Knowing we have done this before—just yesterday, in fact, I jump ahead to the Independent practice really quickly. I really want to know that the kids are solid with this procedural and conceptual practice, so I let them do their thing while I carefully circulate the room.

During this independent work time, I am moving all over the room, talking to students to check their procedural skill and their conceptual knowledge. With kiddos who are really solid with decomposing numbers, they’re explaining to me about how “4 + 1 really does get you the same total as 2 +3—they’re different ways to make 5,” while other students may not yet have that deep understanding but are gaining confidence with the procedural skill.

I work to engage every student in a quick chat during this independent work time, noting that they are all making progress, but they are progressing at individual levels.

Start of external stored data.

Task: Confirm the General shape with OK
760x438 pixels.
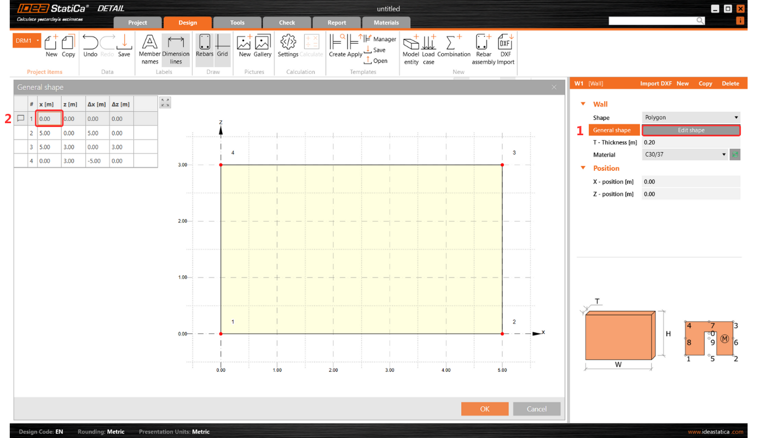Action: [x=485, y=408]
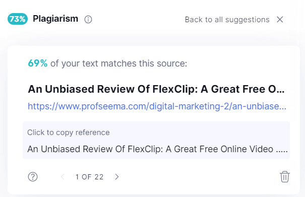Go to the previous matched source
This screenshot has width=305, height=197.
[63, 177]
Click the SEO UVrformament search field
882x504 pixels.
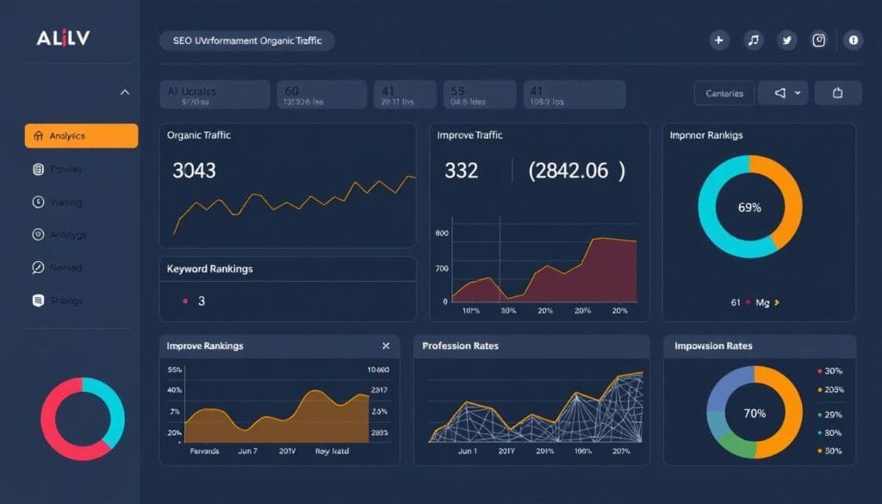click(246, 40)
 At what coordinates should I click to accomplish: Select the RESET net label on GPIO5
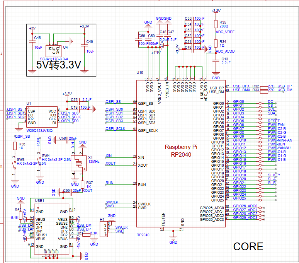click(x=274, y=121)
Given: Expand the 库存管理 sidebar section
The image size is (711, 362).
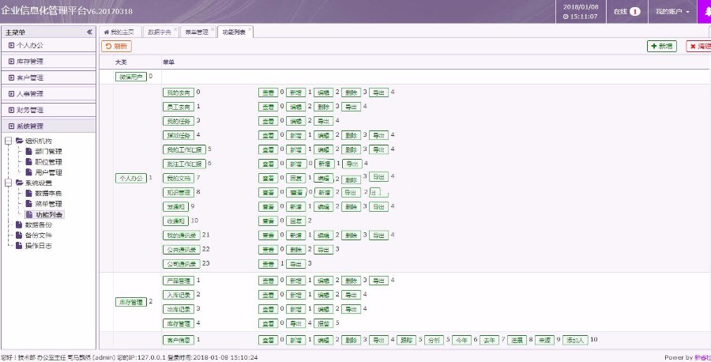Looking at the screenshot, I should coord(30,61).
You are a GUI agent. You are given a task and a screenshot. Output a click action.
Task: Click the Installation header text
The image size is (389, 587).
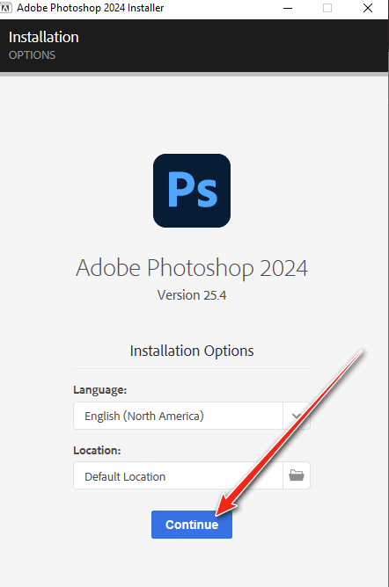tap(44, 37)
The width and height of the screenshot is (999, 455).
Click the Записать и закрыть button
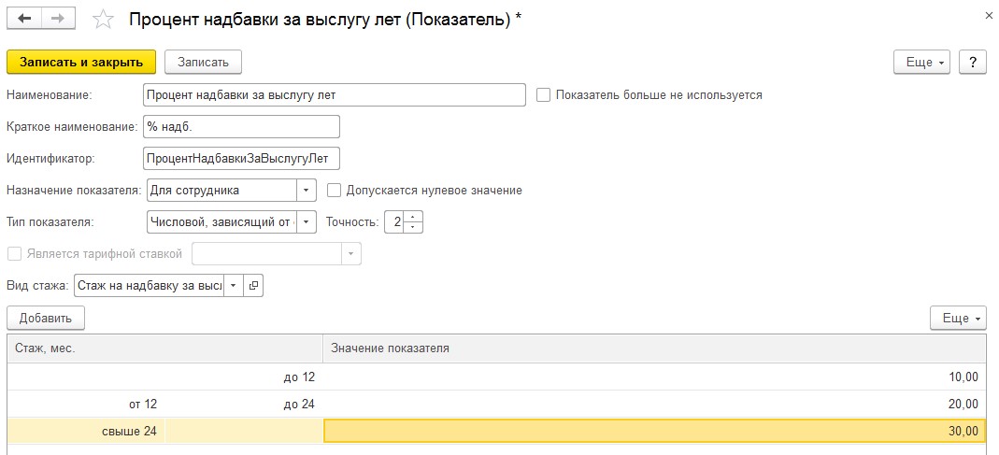click(81, 62)
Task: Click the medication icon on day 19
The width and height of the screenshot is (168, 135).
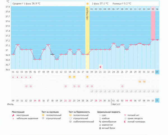Action: [92, 91]
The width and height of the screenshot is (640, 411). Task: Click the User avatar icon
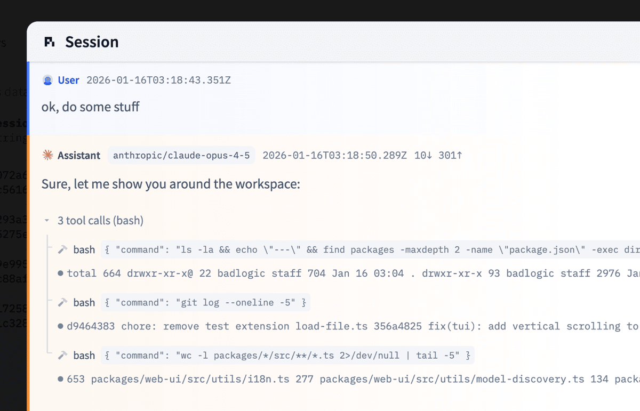coord(47,80)
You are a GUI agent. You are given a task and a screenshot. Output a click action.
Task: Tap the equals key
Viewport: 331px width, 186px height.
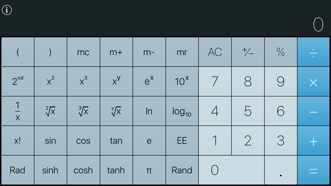tap(314, 170)
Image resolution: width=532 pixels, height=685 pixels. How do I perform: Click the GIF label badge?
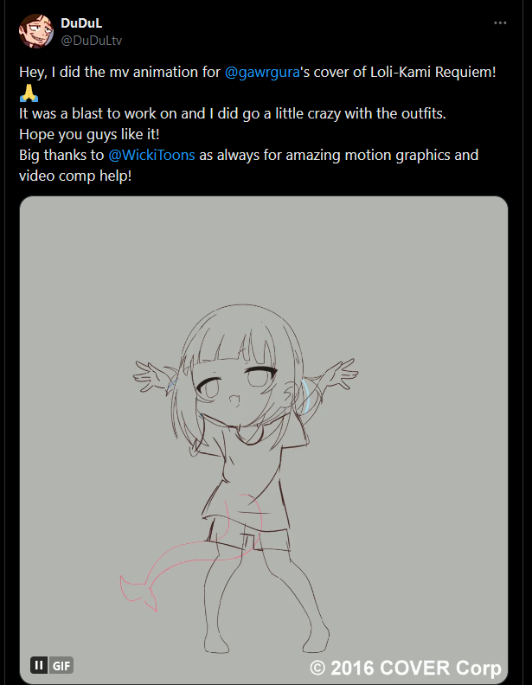coord(61,665)
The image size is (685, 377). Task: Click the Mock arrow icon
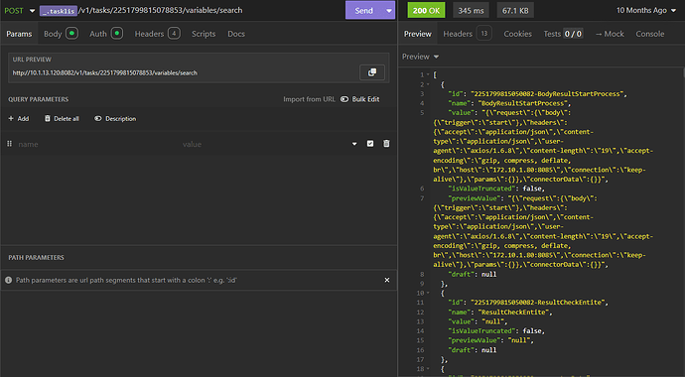point(599,34)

The key of course: every student is making progress.

10 minutes

After students put their Unifix cubes back into two rows, (one of each color) and our supplies are returned, we begin talking about our practice.

After a discussion about the process, keeping track of the numbers, and how things get easier the more we practice, the students tell me they are ready for the report card assessment. I smile and show them a victory picture of a player after scoring a goal and say with a wink, “That will be you after you do the assessment!”